Brian Arnold is a photographer, educator, and musician based in Ithaca, NY. He has undergraduate degrees in English and ethnomusicology from The Colorado College, and an M.F.A. in photography from Massachusetts College of Art.
With his photography, Brian continues to work with traditional black and white techniques and darkroom processes, often combining them with contemporary digital techniques. His photographs have been exhibited in China, France, Indonesia, Italy, and the United States, and are included in a number of important collections, including the Museum of Contemporary Photography in Chicago, The George Eastman House in Rochester, The Cleveland Museum of Art, The Johnson Museum of Art at Cornell University, The Colorado History Museum in Denver, the Denver Museum of Art, and Light Work in Syracuse, NY. He has received a number of important grants and residencies, most recently from the American Institute for Indonesian Studies.
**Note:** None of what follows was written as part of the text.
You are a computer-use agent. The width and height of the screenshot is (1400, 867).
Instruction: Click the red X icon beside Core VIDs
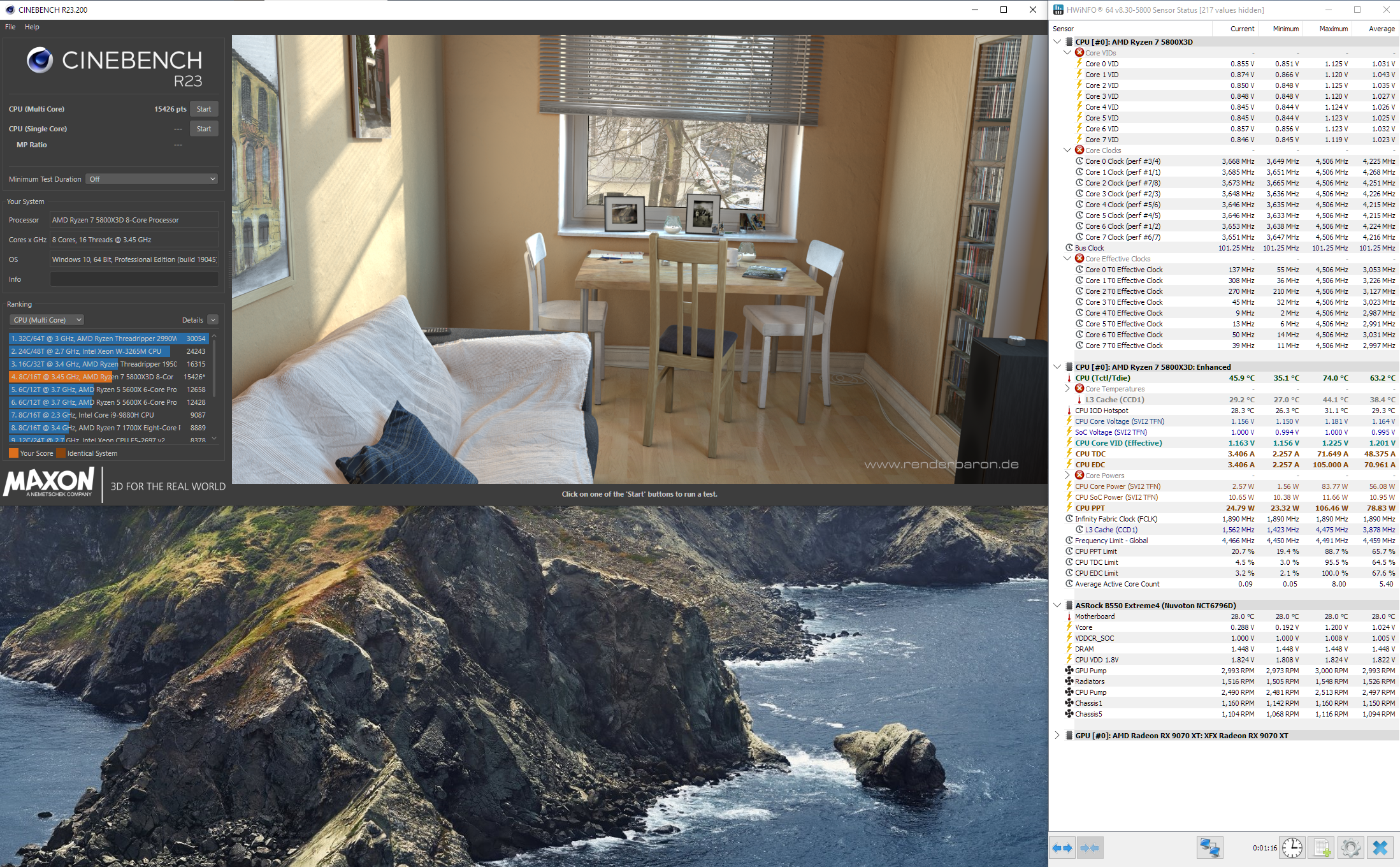click(x=1079, y=53)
He has completed two books on photography. The first of these, Alternative Processes in Photography: Technique, History, and Creative Potential, was published by Oxford University Press. The second, Identity Crisis: Reflections on Public and Private Life in Contemporary Javanese Photography, was co-published by Afterhours Books in Jakarta and Cornell University, published in conjunction with an exhibition at the Herbert F. Johnson Museum of Art at Cornell University. At MacDowell in 2017, he finalized a draft of a book of photographs of landscapes made in Denver, CO between 2011-2016. During his latest residency at MacDowell, he worked on his book manuscript about the history of photography in Indonesia, A History of Photography in Indonesia: Essays on Photography from the Colonial Era to the Digital Age (Afterhours Books, Jakarta), that is expected to be out in December 2020. He is also finalizing a book with Catfish Books, From Out of Darkness, completed at MacDowell in January 2020. While in residency he also received confirmation that some of his photographs will be acquired by the Denver Art Museum. A selection of his handmade artist books was recently purchased by the Library of Congress.